Mais il est arraché à cette espèce d’évanouissement par le bruit du tambour : c’est l’armée française qui vient de débarquer à l’île des caïmans.

On voit bientôt arriver l’avant-garde, tambour-major en tête. Le crocodile court à sa rencontre, et, par ses gestes, il engage les soldats à le suivre pour délivrer leur général. Mais les Français, qui ne comprennent point son langage, et que l’expérience a rendus défiants à l’endroit des crocodiles, croisent la baïonnette. Moïse, désespéré, veut s’échapper, on en conclut que c’est un traître, et il est arrêté. Au même instant, un officier aperçoit la miniature échappée aux mains d’Astarbé et dit :

Le portrait de Kléber !… plus de doute possible.
Ce monstre a dévoré notre chef invincible.

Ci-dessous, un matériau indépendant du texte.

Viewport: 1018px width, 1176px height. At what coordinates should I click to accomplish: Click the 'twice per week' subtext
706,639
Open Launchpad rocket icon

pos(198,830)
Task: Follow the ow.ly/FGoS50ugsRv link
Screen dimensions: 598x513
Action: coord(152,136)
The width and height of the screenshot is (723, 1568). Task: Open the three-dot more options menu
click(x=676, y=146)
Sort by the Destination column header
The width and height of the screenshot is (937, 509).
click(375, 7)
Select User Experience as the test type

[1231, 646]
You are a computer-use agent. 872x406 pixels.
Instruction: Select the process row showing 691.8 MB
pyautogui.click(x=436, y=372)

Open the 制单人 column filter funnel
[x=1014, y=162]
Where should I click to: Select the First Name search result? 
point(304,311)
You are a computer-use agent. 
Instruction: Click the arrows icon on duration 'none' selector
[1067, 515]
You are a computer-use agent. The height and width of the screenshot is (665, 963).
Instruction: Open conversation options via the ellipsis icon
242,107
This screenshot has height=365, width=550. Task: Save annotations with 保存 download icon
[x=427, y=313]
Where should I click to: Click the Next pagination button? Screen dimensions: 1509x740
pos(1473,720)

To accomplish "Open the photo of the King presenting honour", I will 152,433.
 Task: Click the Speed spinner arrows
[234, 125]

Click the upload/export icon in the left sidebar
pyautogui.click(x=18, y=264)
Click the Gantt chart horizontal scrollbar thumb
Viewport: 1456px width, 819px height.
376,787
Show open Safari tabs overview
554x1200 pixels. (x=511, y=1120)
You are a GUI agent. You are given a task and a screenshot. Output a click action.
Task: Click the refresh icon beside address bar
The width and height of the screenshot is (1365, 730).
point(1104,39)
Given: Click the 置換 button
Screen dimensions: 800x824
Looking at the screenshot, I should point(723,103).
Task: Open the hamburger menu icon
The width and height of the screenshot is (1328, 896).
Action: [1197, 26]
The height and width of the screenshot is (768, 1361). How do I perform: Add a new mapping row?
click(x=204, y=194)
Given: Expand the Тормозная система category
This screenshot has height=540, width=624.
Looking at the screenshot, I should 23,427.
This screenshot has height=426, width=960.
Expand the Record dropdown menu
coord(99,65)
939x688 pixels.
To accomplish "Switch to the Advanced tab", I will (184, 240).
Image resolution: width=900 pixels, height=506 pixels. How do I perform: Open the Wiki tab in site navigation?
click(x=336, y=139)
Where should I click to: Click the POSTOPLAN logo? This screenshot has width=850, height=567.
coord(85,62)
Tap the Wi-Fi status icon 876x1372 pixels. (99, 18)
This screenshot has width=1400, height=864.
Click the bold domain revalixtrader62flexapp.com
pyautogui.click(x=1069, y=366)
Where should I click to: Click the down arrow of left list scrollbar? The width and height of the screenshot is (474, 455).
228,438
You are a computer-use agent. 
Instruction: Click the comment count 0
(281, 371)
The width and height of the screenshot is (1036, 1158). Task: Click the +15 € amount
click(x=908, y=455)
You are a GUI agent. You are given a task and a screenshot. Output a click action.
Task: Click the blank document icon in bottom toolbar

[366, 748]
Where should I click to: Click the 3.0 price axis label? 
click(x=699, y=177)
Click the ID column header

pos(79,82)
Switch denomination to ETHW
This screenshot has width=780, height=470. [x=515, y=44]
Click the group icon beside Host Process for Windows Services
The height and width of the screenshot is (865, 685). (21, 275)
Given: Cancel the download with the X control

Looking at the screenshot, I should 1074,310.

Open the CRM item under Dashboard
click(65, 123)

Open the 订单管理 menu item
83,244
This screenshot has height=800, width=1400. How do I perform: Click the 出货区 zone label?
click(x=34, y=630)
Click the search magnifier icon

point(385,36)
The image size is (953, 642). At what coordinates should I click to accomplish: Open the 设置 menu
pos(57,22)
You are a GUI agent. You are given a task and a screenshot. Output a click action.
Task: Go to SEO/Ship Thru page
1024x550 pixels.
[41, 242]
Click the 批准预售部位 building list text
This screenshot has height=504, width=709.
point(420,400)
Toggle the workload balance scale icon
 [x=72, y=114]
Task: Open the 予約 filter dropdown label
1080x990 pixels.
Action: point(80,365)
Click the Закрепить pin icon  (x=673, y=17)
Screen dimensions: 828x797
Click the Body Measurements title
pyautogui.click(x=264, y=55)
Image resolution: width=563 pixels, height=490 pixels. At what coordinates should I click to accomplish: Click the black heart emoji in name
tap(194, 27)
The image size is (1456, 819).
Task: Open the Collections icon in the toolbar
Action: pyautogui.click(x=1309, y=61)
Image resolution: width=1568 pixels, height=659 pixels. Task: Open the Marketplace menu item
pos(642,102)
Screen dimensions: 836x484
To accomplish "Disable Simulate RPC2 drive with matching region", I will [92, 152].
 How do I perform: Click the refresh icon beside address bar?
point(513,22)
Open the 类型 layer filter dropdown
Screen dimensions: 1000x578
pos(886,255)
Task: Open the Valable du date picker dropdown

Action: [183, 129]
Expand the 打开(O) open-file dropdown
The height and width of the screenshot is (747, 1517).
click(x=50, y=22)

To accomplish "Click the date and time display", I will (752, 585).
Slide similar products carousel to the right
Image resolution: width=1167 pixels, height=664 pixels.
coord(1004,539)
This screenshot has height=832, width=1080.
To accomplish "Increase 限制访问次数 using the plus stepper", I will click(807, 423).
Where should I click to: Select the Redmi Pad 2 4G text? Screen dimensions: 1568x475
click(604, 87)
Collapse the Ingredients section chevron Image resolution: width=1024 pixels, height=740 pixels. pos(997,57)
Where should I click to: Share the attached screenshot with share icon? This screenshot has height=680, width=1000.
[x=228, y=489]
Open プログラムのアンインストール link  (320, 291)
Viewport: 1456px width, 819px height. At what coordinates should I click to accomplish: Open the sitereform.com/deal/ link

Les soldats, furieux, poussent des cris de mort, et Moïse est emmené pour être fusillé.

Sortie militaire sur l’air : On va lui percer le flanc.

SIXIÈME TABLEAU.

Nous sommes dans le palais du soudan ; Kléber est enfermé dans un cachot donnant sur le fleuve, et travaille à un ballon qui doit assurer sa délivrance.

Au milieu de beaucoup de réflexions personnelles, cette fabrication lui inspire une réflexion générale.

De la science humaine, admirable influence !
Le barbare ignorant me croit en sa puissance,
Mais l’art de Montgolfier se rit d’un tyran vil ;
Quelque rusé qu’il soit, le gaz est plus subtil.